1497 - Italian artist and inventor, Leonardo da Vinci paints Last Supper, Mona Lisa in 1502.

1497-8 - Genoese-born explorer makes two voyages in search of a North-West Passage to China and discovers Newfoundland.

1498 - Vasco da Gama of Portugal reaches west coast of India at Calicut after rounding southern Africa.

1499 - Switzerland gains independence from the German Empire.

1499-1501 - Florentine navigator Amerigo Vespucci (1454-1512) explores coast of South America, and gives his name to the continent.

1500 - Portuguese navigator, Pedro Cabral lands on the coast of Brazil and claims it for the Portuguese Crown.

1501 - In Venice, Ottaviano dei Petrucci publishes first printed music.

1506 - St.
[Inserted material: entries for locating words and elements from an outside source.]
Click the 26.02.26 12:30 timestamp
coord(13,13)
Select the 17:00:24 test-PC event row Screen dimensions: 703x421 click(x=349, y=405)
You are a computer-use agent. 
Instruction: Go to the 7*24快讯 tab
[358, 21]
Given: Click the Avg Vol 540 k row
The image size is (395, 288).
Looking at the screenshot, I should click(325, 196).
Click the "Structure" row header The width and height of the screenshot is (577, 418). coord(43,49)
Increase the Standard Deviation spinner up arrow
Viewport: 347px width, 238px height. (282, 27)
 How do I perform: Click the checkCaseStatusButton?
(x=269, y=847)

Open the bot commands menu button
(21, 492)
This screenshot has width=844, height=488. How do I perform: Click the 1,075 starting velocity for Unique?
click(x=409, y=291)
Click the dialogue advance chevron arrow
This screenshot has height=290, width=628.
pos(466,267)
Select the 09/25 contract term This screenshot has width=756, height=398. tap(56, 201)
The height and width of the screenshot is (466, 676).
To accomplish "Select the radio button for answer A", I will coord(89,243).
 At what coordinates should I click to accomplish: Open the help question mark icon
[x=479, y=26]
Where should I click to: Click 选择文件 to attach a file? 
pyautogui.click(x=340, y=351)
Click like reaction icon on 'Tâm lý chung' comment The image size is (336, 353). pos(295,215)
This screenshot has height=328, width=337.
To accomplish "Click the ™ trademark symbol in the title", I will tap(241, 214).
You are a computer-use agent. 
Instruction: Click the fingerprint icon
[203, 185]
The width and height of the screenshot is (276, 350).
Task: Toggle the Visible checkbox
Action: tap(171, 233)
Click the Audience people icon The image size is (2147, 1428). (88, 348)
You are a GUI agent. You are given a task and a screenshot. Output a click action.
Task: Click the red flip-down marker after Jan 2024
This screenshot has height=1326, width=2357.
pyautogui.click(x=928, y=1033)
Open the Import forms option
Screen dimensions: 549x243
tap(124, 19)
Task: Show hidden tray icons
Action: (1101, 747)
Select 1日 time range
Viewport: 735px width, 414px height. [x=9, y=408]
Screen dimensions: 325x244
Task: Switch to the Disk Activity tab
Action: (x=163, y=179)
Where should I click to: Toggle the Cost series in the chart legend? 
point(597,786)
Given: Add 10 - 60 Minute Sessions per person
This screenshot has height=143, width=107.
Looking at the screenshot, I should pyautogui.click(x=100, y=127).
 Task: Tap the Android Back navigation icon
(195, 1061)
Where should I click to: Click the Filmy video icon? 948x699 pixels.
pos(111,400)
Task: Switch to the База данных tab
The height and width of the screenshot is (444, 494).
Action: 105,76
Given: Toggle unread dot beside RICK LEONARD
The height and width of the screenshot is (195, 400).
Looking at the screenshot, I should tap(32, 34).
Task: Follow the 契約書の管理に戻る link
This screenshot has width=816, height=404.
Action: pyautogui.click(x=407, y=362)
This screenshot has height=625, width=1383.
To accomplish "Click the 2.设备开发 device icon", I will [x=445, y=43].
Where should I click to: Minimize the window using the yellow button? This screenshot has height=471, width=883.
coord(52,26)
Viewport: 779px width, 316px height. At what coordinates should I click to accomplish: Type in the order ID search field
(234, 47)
Peter’s, Rome began to be built.

1509 - Earliest known pocket watch made at Nuremberg, Germany.

1509 - Dutch humanist and scholar Erasmus, the most influential man of letters in northern Europe writes Encomium Moriae (‘In Praise of Folly’).

1509 - Portuguese flotilla under de Sequeira’s arrives in Melaka.

1510 - Venetian Renaissance at its peak.

1511 - de Albuquerque conquest of Malacca and end of the Melaka Sultanate.


In hindsight, we could deduce plausible explanations as to the success and longevity, or failure of a kingdom. External factors as well as internal strength or problems affect the stability and sovereignity of any nation. For the case of Melaka, it was the total lack of science and discoveries that led to its downfall.

Leonardo da Vinci's last words at his death ‘I have offended God and mankind because my work did not reach the quality it should have.’